About my work

I’ve always been fascinated by place and impermanence. I’m not sure if that’s because by the time I was two, I’d lived in three states. Or because my grandparents were very old—old enough to be my great grandparents. Before I had a language for it, I became fixated by things being here today and gone tomorrow. I could look out over a vast desert landscape one day, and seemingly the next day find myself looking out over an ocean. I didn’t want them to be gone, and I wanted to remember them even when I was as old as my grandparents. So, I played a game with myself that my mind was a camera, that I could mentally absorb everything about a scene, the look of it, the scent of it, and also the feel of it, so that I could pull it out as if I were there all over again.

Cousins

In my middle years, when I was a young wife and mother, there were so many precious moments and special days that I wished I could preserve, like the summer pears I canned. Gathered along the delta orchards near my home. To pull them out to enjoy when the days got darker and a bit gloomy. We all have those days. Those moments when your children were babies and so joyful, next to those days when they were teens and trying to find their own way. I played my game with those moments, too. Before my kids flew the coop, I took photos of them at their grumpiest, just so I could remember when I started missing them too much.

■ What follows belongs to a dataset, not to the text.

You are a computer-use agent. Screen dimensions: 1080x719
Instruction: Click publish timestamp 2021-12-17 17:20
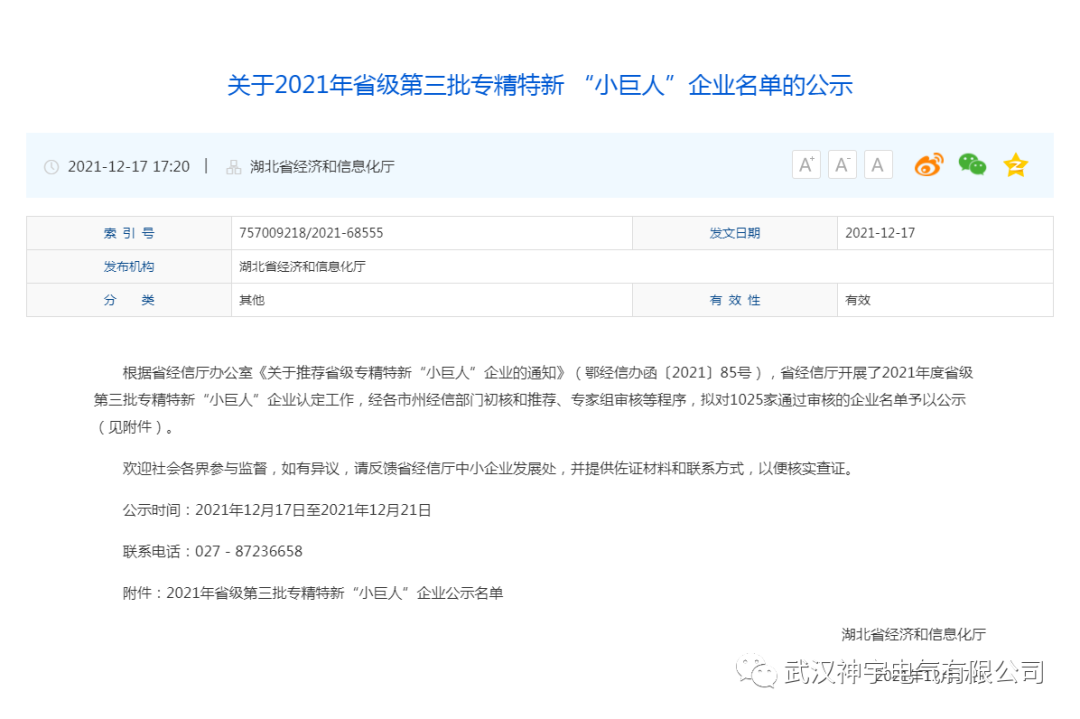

I’m an old woman now, and I still play this game. But now I’m more on the retrieval end of things. I reconstruct what I’ve seen with all of the memories of place my life has given me. A glance through a café window with a woman pouring coffee. A woman watering her horses along the Sacramento River. A tiny train station on a dark winter night. The different look and feel of a copse of trees by the Puget Sound as seasons change. My children when they were young, my nieces and nephews. Those are the things I love to paint. Because the process of painting them lets me touch them again.

And so, my fascination for the landscape, the horizon, the changing light finds its way into my work. The moments I want to “re-member.” The animals that delight me and the ordinary sights of daily living. It isn’t the thing I paint, but the memory of the thing, through the lens of time.